## Exercise description
With pictures left out, please repeat word for word the lines from the one containing "You are a GUI" through the end of the records.

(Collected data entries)
* * * * * * *

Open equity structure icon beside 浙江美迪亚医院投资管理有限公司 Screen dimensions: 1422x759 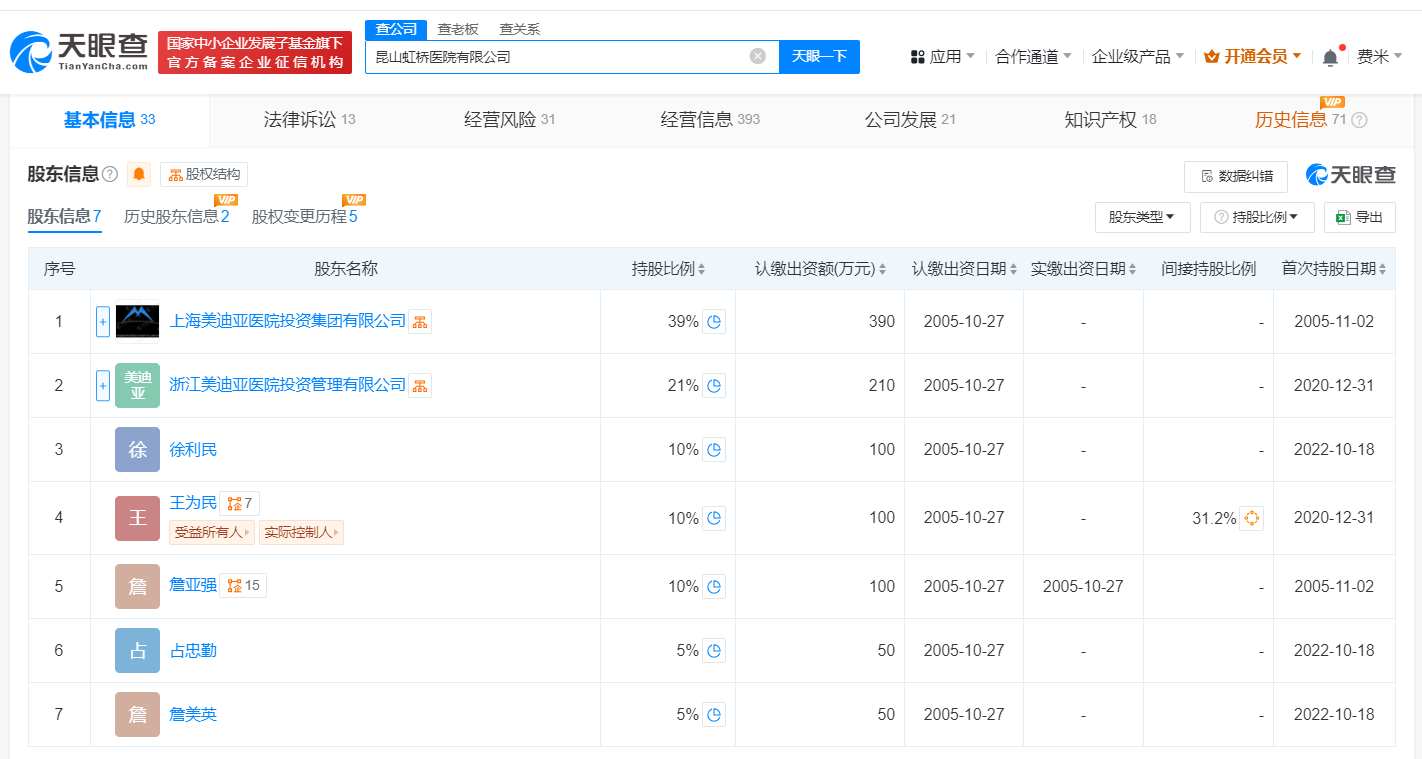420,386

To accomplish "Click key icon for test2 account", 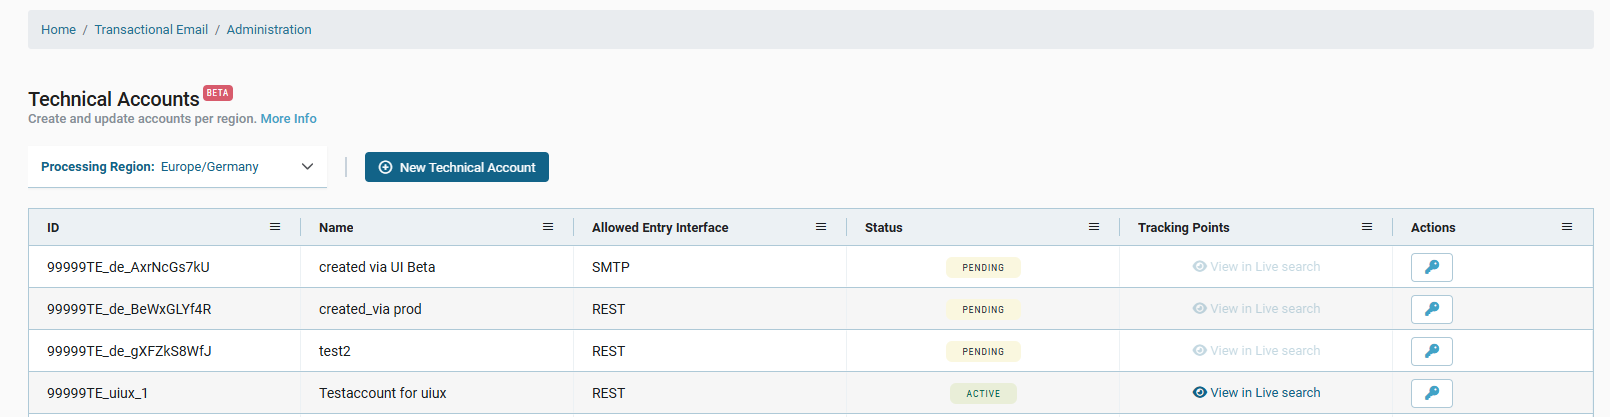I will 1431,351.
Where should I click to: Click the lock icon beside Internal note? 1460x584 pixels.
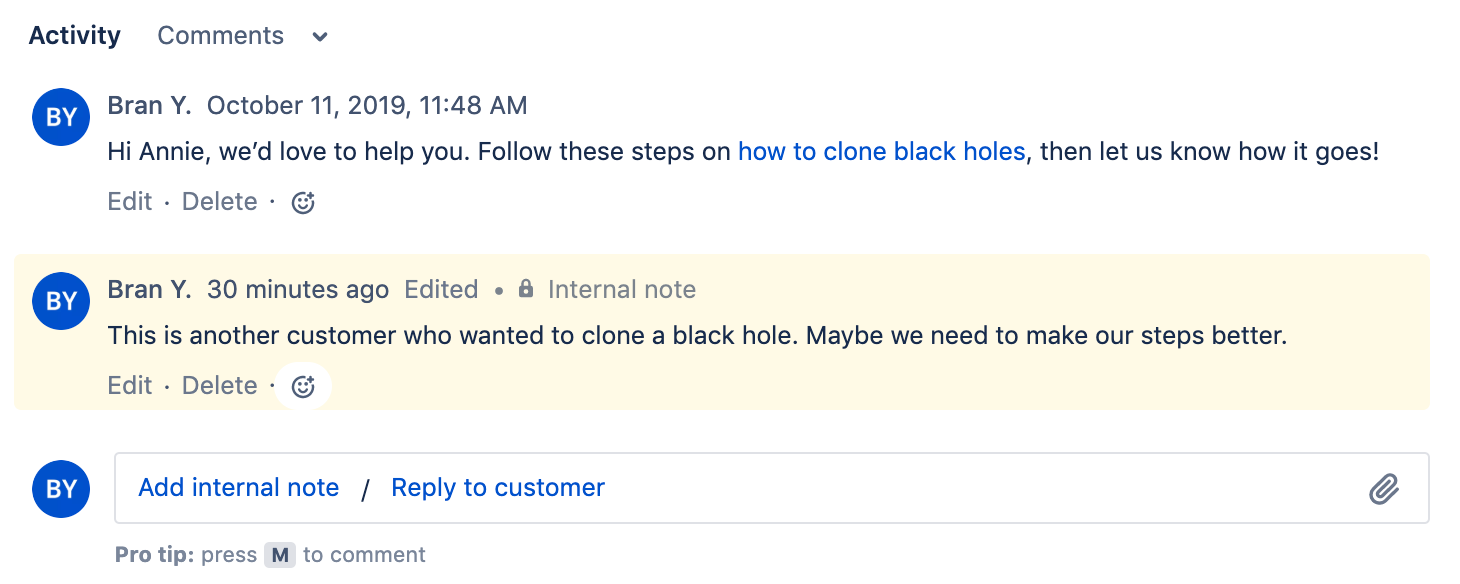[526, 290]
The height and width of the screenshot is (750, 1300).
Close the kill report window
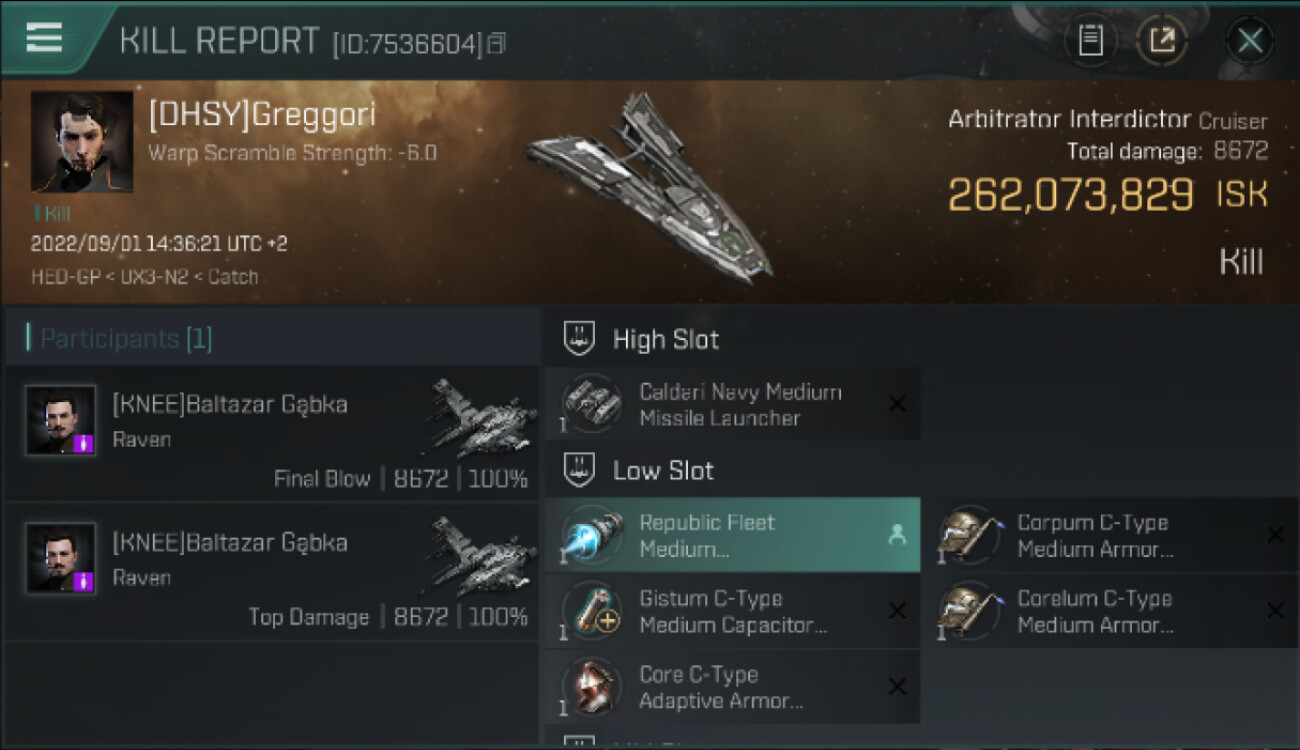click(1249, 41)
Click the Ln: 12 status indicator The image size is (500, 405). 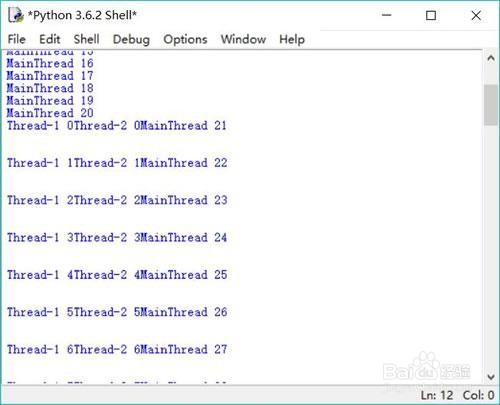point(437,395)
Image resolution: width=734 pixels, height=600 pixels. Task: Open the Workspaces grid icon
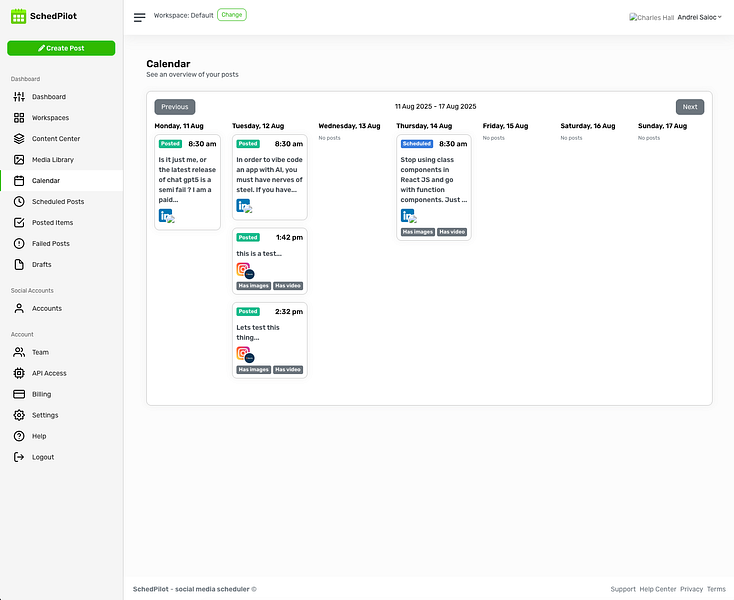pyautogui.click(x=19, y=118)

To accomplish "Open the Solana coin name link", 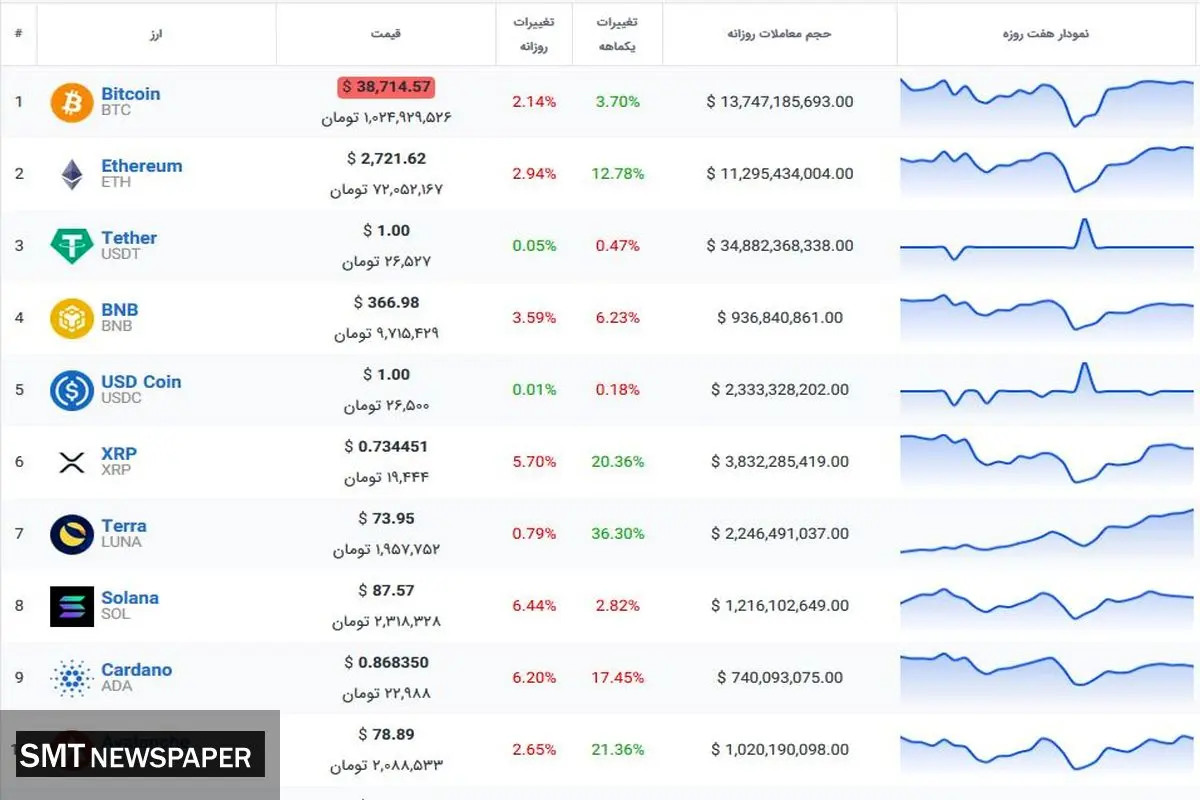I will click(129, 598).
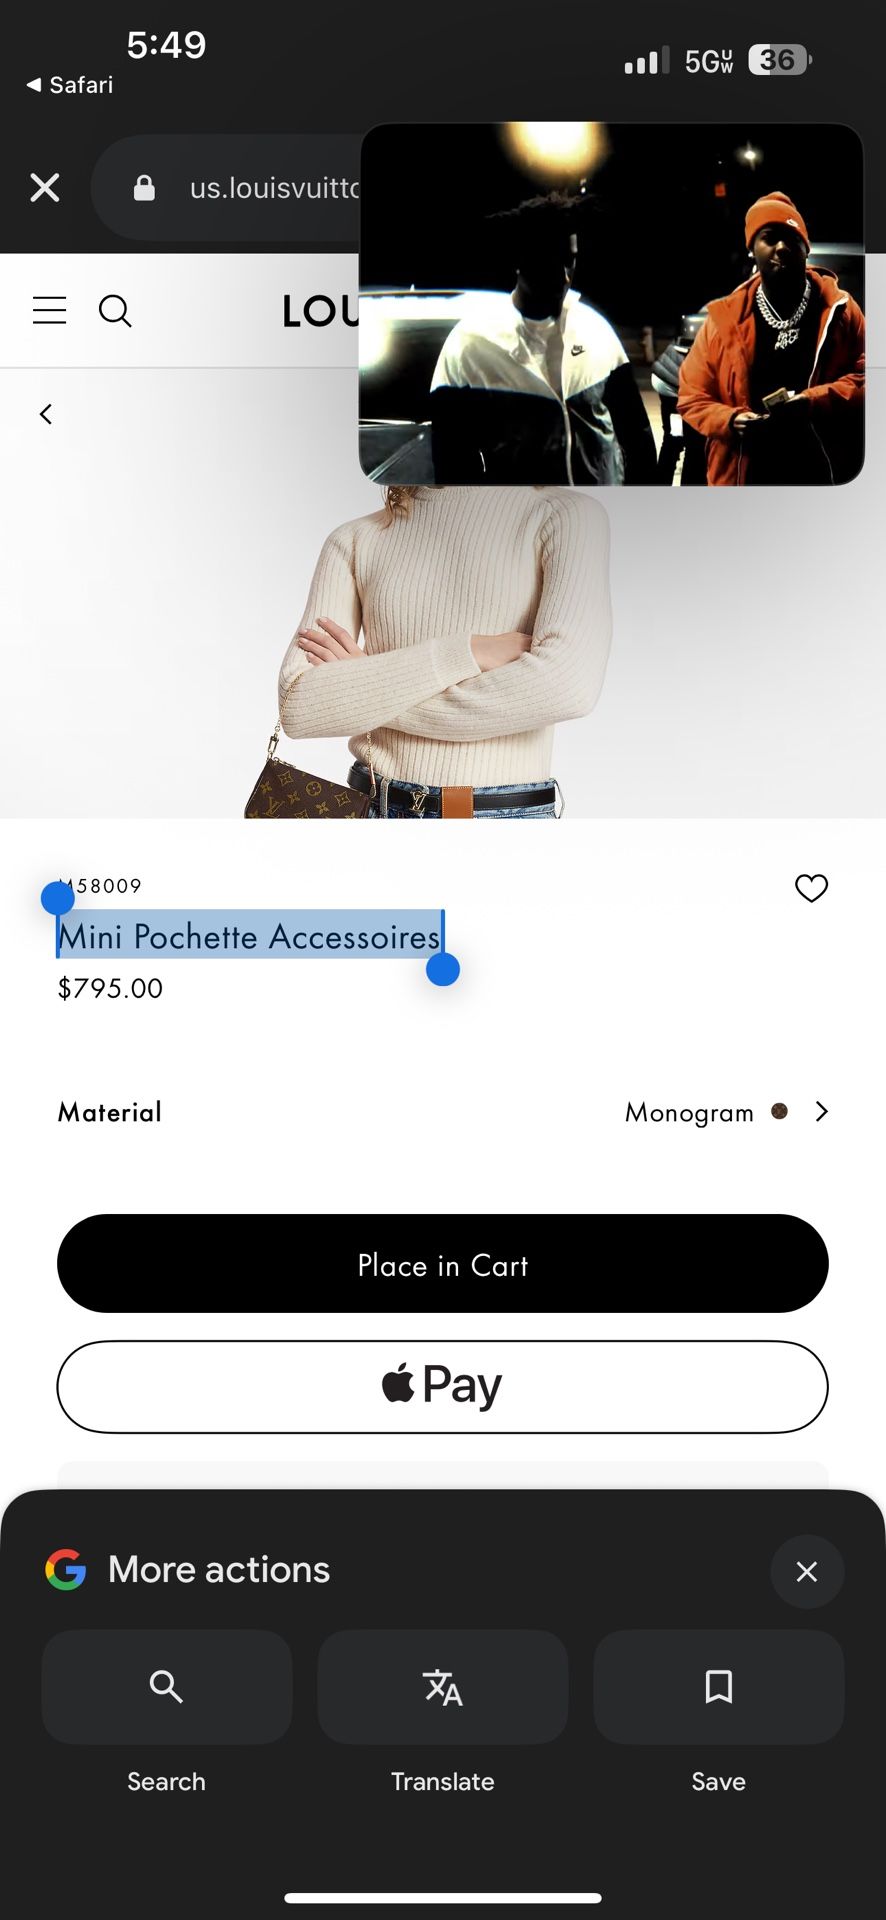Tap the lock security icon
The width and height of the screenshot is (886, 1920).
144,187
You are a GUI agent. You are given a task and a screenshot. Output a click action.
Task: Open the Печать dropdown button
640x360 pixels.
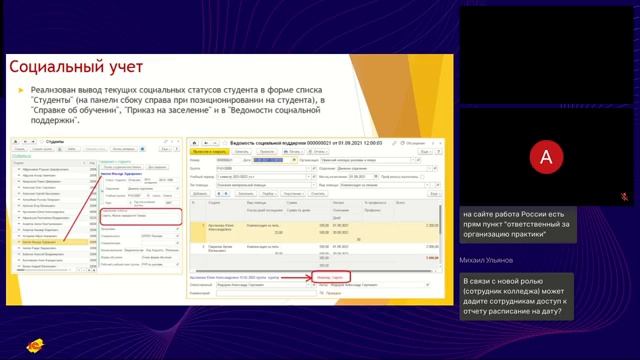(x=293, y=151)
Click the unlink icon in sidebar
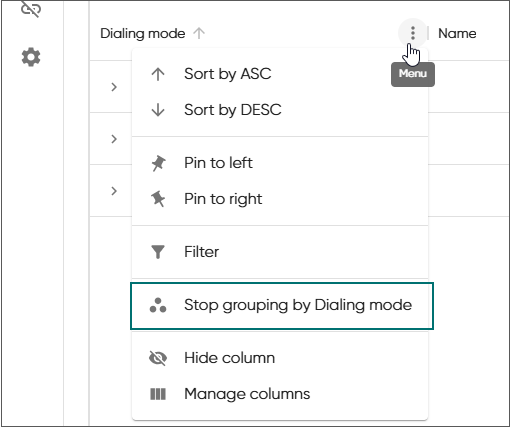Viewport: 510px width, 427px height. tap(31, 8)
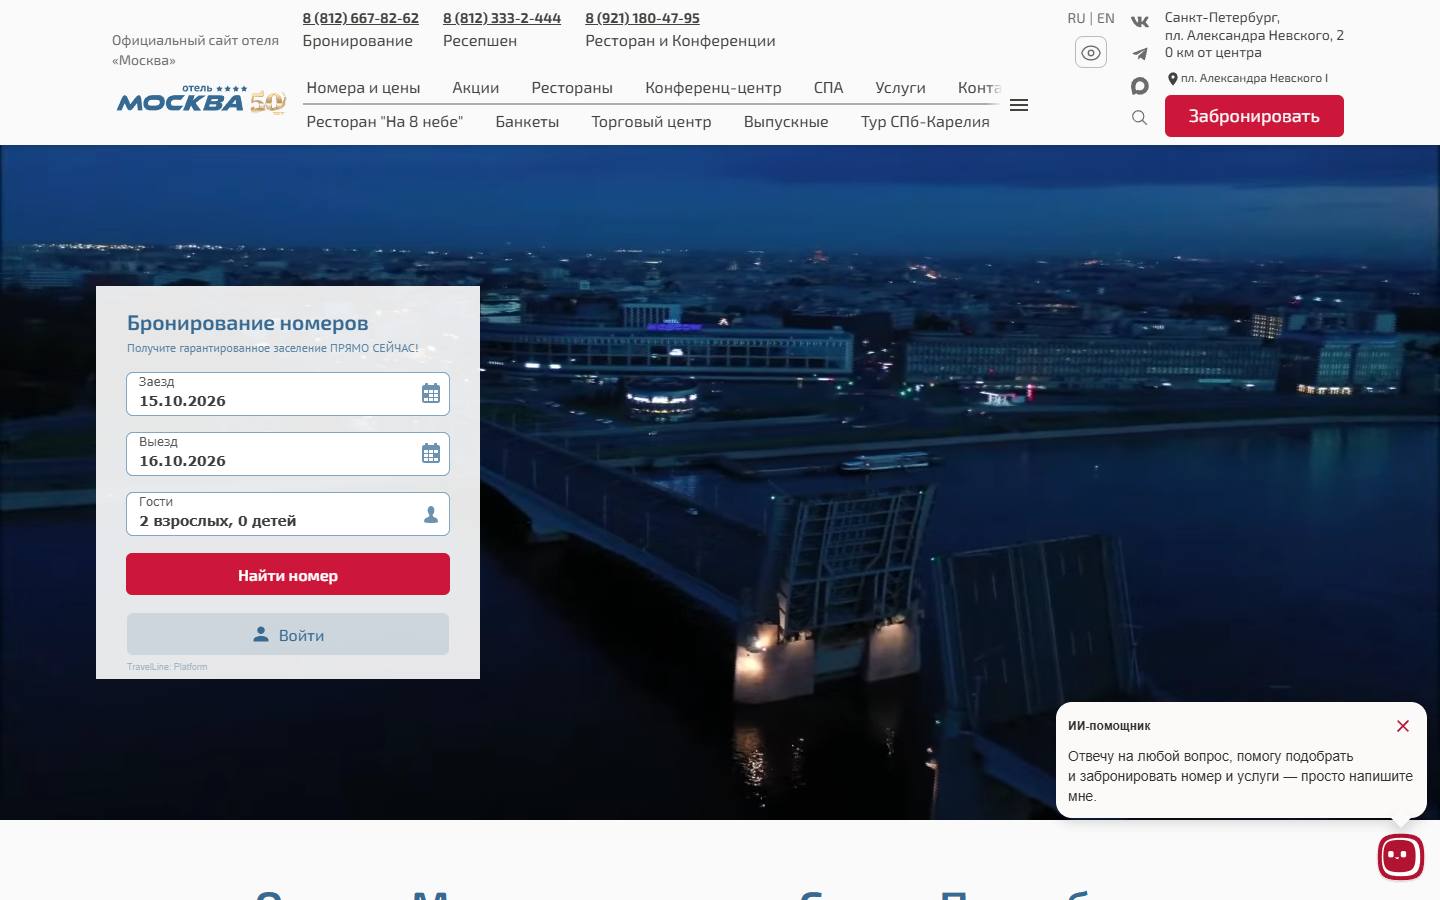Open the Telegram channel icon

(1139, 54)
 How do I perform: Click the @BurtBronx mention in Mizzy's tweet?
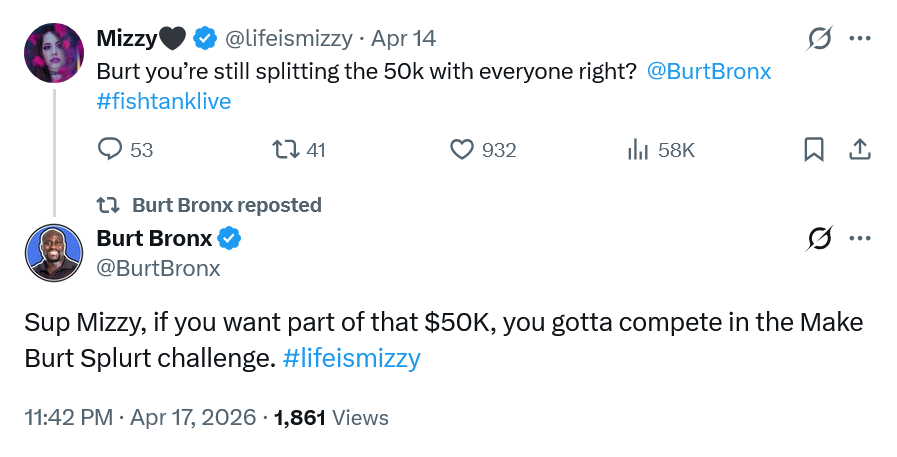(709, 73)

* * * * * * *

## Result of this exercise
You are a GUI agent. You are given a task and a screenshot. Output a click action.
Task: Open the Печать dropdown button
640x360 pixels.
(x=293, y=151)
Click the unlink icon in sidebar
Viewport: 510px width, 427px height. tap(31, 8)
Open the Telegram channel icon

(1139, 54)
 How do I perform: Click the @BurtBronx mention in Mizzy's tweet?
(709, 73)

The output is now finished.